## HOW TO COMPLETE THIS TASK:
Count the lines in the entries below that mention the string "Given", then write that number by itself.
*** RECORDS FOR THE TASK
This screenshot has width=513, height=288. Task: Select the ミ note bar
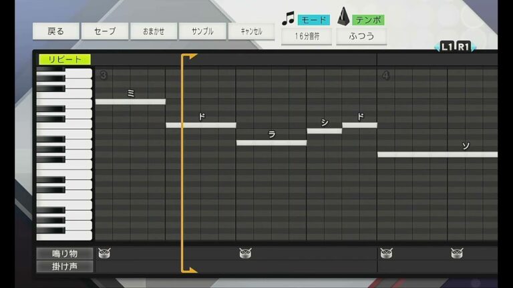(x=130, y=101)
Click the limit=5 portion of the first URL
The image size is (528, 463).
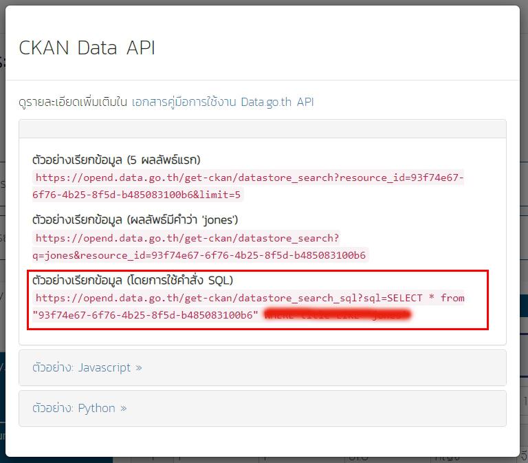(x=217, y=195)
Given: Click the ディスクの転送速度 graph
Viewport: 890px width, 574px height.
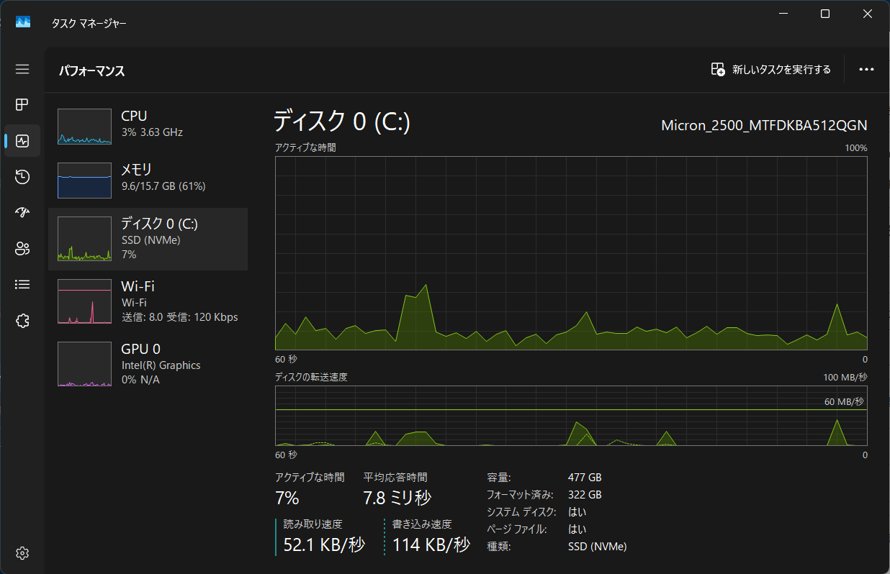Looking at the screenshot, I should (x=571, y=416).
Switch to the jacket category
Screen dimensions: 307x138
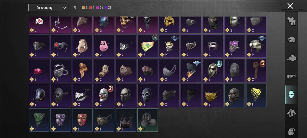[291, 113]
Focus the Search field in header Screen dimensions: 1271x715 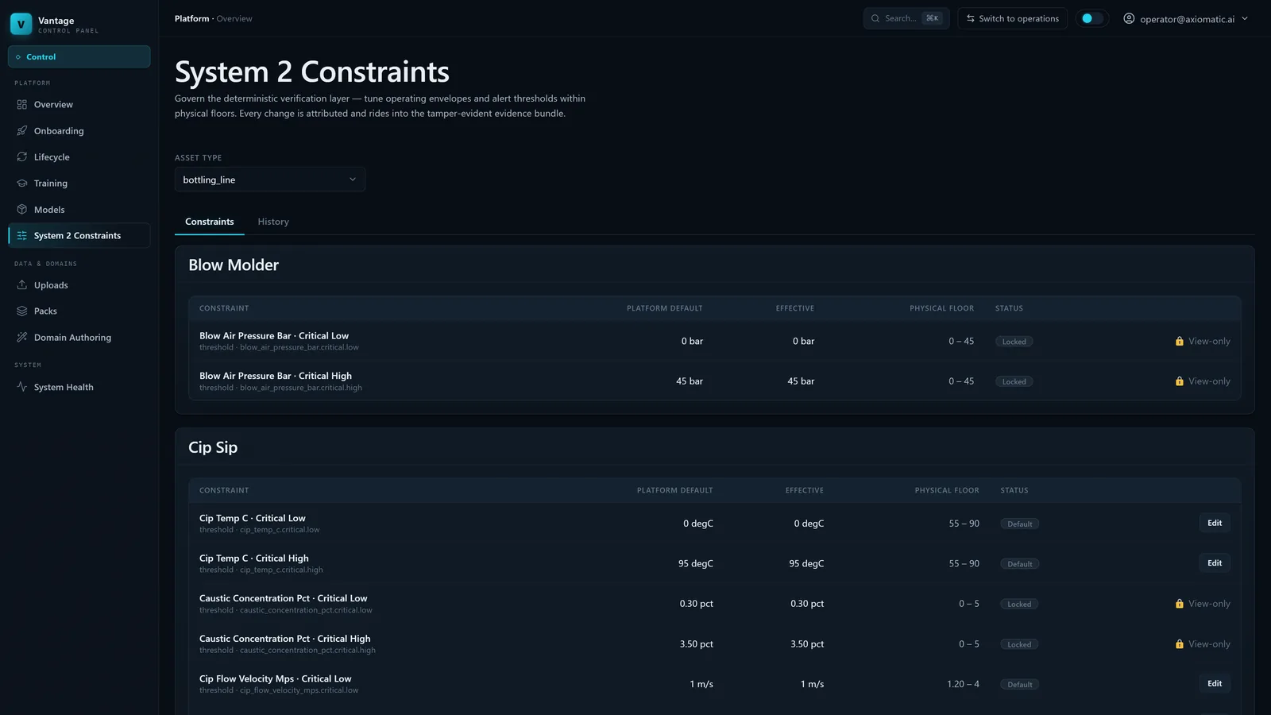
******
*** RECORDS FOR THE TASK
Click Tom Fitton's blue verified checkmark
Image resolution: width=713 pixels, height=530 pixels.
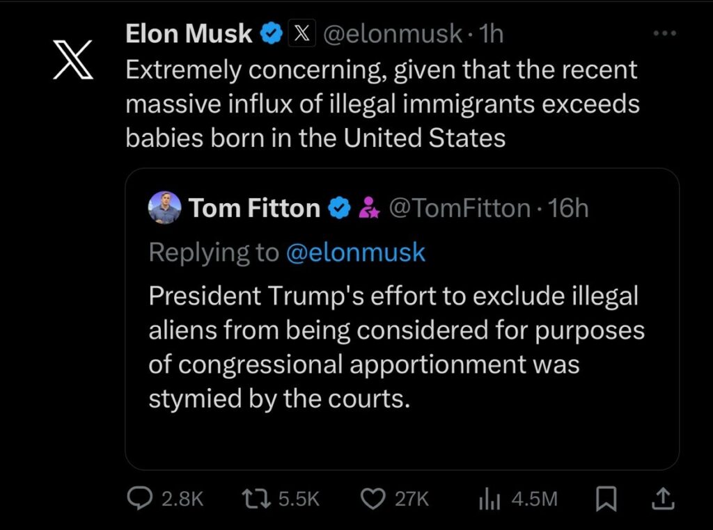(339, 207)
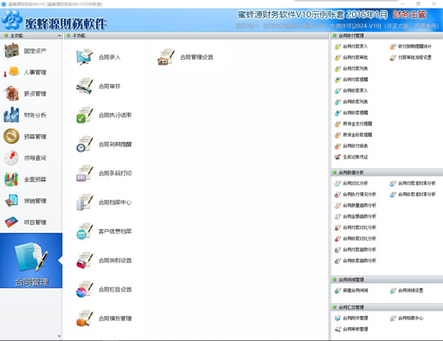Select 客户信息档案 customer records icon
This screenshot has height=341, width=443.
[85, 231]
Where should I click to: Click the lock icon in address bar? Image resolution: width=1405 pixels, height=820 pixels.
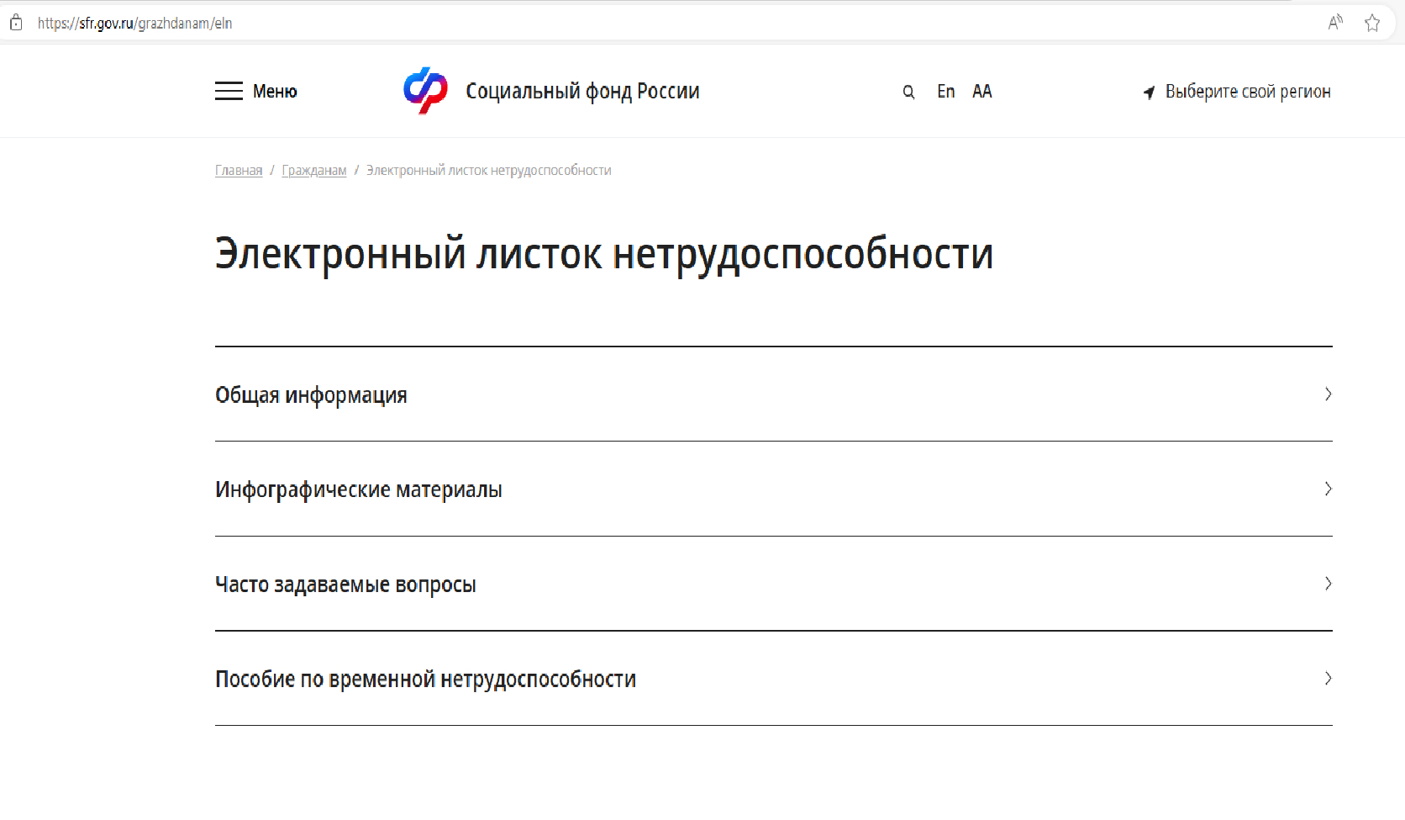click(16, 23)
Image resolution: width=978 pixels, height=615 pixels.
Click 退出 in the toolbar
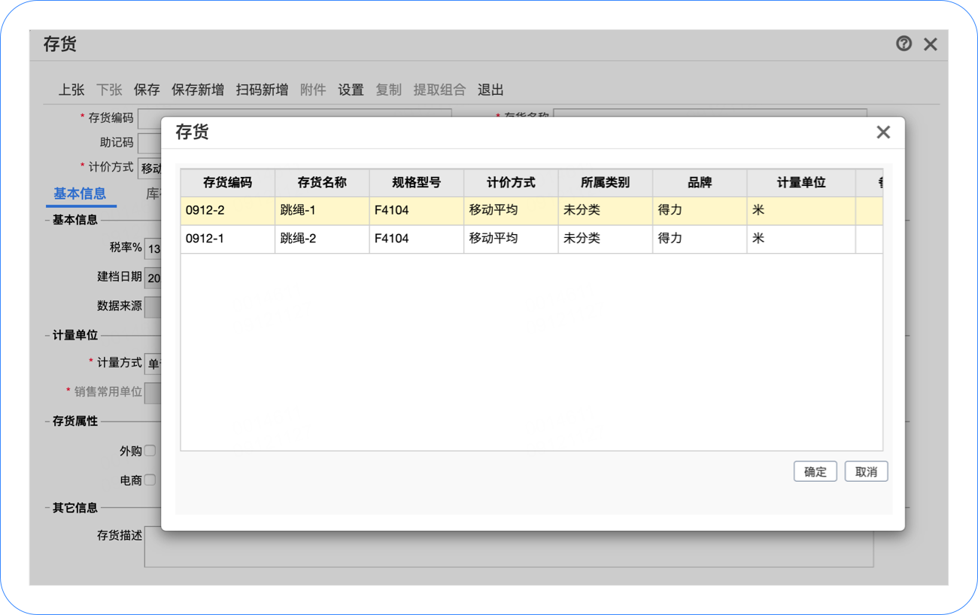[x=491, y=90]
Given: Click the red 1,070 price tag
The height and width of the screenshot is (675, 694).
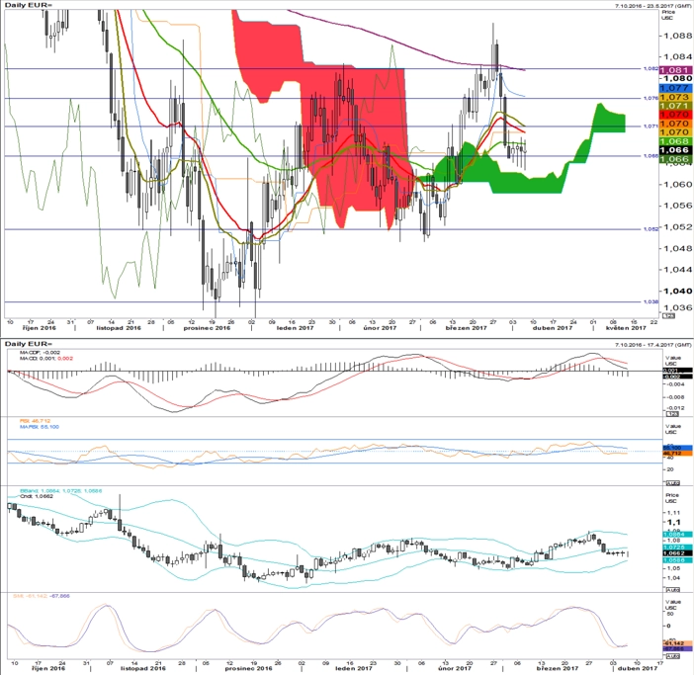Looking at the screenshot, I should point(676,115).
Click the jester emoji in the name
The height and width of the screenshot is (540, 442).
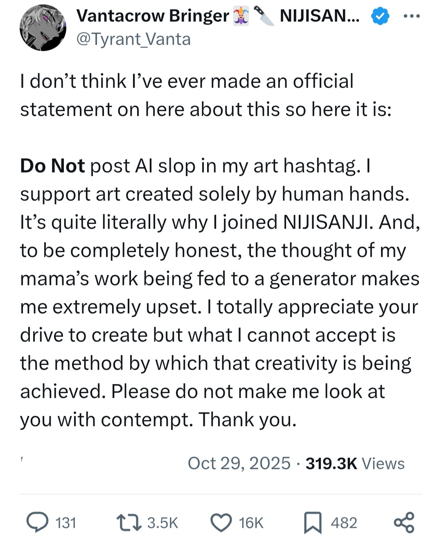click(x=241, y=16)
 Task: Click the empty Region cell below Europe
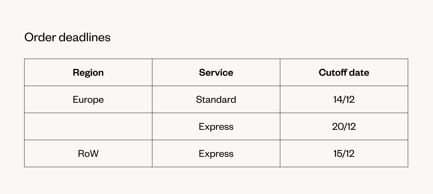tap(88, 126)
******
## RESPONSE:
2